The House has passed the USA Freedom Act, which restricts indiscriminate bulk collection of data by the NSA in an ongoing effort to reform government mass surveillance programs.
The compromise bill, which reauthorizes the Foreign Intelligence Surveillance Act (FISA), now goes to the Senate, which must pass it and the President sign it by a March 15 deadline. The USA Freedom Act was first adopted in 2015 to end the bulk data collection under the USA Patriot Act. The USA Freedom Act must be periodically renewed by Congress or some provisions expire.

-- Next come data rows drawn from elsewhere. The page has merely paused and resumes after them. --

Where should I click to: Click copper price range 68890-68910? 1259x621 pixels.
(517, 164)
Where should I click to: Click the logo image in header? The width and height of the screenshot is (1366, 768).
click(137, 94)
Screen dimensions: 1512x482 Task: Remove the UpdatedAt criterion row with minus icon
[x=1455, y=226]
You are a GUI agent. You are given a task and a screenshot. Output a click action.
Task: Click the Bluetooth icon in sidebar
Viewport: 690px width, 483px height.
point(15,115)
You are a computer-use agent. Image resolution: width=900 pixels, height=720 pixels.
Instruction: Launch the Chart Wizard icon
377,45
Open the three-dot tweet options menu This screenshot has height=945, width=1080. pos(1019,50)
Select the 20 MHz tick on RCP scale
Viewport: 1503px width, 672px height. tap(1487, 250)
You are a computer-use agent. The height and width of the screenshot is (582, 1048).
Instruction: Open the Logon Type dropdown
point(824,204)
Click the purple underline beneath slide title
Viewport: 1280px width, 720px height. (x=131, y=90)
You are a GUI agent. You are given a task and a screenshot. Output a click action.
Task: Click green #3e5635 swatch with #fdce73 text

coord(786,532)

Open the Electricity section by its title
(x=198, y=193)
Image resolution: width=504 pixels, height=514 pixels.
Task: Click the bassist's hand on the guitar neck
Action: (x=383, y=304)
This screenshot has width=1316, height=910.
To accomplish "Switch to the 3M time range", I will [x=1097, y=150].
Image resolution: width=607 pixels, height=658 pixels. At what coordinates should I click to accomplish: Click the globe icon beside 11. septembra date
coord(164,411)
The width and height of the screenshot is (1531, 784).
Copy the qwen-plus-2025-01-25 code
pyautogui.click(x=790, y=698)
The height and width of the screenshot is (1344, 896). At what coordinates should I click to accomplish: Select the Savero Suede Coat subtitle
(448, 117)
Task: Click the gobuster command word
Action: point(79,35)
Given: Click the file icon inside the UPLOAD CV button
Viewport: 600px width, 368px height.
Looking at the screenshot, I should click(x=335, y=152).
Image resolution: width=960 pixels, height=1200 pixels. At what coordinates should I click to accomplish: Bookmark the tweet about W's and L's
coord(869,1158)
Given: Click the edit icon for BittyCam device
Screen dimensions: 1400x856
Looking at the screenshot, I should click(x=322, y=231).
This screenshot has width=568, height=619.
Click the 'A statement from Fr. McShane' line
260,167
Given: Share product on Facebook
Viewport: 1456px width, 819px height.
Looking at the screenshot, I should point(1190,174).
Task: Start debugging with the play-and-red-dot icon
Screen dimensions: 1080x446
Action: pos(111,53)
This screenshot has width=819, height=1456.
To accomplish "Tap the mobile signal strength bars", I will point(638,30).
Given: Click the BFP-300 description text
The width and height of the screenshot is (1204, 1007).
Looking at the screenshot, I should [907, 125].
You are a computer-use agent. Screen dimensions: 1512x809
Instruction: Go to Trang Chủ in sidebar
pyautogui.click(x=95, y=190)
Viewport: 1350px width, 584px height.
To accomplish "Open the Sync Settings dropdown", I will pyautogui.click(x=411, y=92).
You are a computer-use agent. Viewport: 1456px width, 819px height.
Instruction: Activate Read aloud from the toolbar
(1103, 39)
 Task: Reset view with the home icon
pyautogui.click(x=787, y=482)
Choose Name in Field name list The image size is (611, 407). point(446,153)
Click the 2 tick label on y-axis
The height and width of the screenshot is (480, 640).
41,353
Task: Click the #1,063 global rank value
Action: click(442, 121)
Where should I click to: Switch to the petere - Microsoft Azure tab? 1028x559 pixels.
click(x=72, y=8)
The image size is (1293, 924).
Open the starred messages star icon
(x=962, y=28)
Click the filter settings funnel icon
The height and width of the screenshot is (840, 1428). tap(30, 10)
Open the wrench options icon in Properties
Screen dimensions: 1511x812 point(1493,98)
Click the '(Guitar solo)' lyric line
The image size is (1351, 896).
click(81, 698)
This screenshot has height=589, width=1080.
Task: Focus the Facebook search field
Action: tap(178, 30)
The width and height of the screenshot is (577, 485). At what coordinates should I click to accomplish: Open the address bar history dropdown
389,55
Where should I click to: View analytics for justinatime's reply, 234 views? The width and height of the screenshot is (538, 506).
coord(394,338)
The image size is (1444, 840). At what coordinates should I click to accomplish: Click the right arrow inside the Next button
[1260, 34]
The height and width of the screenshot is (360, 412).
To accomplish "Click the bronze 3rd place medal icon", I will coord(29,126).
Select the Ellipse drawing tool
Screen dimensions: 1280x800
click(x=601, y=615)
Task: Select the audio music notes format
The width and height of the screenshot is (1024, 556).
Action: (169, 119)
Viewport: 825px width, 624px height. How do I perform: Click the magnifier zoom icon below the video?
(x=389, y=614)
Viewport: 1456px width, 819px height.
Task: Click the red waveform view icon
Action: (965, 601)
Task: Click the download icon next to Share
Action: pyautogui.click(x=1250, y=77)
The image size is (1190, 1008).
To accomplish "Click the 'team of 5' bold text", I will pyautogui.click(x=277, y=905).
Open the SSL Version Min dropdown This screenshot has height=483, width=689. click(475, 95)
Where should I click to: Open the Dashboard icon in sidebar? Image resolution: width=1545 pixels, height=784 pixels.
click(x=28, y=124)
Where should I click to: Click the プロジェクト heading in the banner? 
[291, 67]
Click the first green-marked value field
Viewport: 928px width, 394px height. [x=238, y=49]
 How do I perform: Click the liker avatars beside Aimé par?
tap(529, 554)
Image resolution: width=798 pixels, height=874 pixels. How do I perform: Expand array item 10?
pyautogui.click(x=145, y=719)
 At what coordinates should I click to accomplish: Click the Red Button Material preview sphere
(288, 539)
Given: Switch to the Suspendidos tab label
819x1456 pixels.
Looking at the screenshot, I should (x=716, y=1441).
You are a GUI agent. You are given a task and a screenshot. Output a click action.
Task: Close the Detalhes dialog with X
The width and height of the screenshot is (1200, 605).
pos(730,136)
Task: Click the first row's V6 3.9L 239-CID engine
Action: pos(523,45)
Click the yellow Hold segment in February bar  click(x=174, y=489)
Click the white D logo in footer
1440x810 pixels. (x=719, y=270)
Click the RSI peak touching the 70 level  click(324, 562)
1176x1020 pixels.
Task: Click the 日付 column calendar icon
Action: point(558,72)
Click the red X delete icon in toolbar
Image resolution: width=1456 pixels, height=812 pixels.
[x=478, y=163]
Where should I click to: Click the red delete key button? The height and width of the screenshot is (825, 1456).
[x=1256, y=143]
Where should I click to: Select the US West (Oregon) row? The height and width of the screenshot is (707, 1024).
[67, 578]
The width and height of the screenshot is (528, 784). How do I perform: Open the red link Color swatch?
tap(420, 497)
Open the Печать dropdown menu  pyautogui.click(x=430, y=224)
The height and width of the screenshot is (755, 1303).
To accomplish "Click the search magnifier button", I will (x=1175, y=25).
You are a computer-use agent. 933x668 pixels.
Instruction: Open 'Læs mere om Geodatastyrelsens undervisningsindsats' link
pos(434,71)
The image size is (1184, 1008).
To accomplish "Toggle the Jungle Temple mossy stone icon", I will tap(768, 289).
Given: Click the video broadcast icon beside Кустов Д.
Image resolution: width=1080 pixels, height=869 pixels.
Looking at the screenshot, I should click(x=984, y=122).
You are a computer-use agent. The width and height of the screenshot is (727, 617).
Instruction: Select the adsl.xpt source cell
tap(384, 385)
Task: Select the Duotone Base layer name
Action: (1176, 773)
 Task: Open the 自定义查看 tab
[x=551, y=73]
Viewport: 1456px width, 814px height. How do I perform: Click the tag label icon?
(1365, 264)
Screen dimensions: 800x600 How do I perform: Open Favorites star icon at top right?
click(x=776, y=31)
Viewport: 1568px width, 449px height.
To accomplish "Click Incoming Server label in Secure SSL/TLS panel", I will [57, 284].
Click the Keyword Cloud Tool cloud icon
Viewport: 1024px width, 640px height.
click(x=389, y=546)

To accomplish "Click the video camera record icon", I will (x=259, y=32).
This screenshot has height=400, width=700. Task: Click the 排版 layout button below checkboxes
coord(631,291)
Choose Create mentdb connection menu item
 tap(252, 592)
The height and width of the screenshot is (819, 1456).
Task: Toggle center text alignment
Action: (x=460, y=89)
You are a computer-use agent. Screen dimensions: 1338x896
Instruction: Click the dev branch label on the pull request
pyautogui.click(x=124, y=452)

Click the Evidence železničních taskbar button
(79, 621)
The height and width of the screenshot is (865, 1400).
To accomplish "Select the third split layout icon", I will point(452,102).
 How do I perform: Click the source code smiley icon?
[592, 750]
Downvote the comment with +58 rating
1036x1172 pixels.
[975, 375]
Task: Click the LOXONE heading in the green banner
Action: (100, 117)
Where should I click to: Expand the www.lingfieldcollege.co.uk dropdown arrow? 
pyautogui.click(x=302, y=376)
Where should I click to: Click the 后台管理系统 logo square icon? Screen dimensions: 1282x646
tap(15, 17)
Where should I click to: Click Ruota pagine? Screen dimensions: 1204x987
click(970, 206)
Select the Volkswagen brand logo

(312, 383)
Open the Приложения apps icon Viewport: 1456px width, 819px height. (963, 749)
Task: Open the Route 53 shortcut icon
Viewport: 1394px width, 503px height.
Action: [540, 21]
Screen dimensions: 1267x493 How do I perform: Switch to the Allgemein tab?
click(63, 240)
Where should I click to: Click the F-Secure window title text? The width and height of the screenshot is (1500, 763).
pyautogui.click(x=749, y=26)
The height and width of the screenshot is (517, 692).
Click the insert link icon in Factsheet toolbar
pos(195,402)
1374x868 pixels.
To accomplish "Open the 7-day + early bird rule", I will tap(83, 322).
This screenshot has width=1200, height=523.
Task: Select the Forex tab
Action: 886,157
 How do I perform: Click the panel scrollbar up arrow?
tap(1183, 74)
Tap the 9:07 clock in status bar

The NSA got authority to conduct bulk metadata surveillance under Section 215 of the USA Patriot Act, one of the tools created by Congress after the Sept. 11, 2001 terrorist attacks, when an inability to link cellphone calls between terrorists was cited as an intelligence failure that needed correcting.
The bill did not end bulk collection, but narrowed what could be collected, added some transparency about how it was done, left the information in the hands of phone companies rather than on government servers, provided some liability protection for companies that let the government inspect the metadata, and provided for at least the possibility of challenging the FISA court on a decision to allow surveillance.
Attorney General William Barr said he had reviewed the new USA Freedom bill and supported passage.
"The bill contains an array of new requirements and compliance provisions that will protect against abuse and misuse in the future while ensuring that this critical tool is available when appropriate to protect the safety of the American people," Barr said.
Barr said the bill deserves bipartisan support.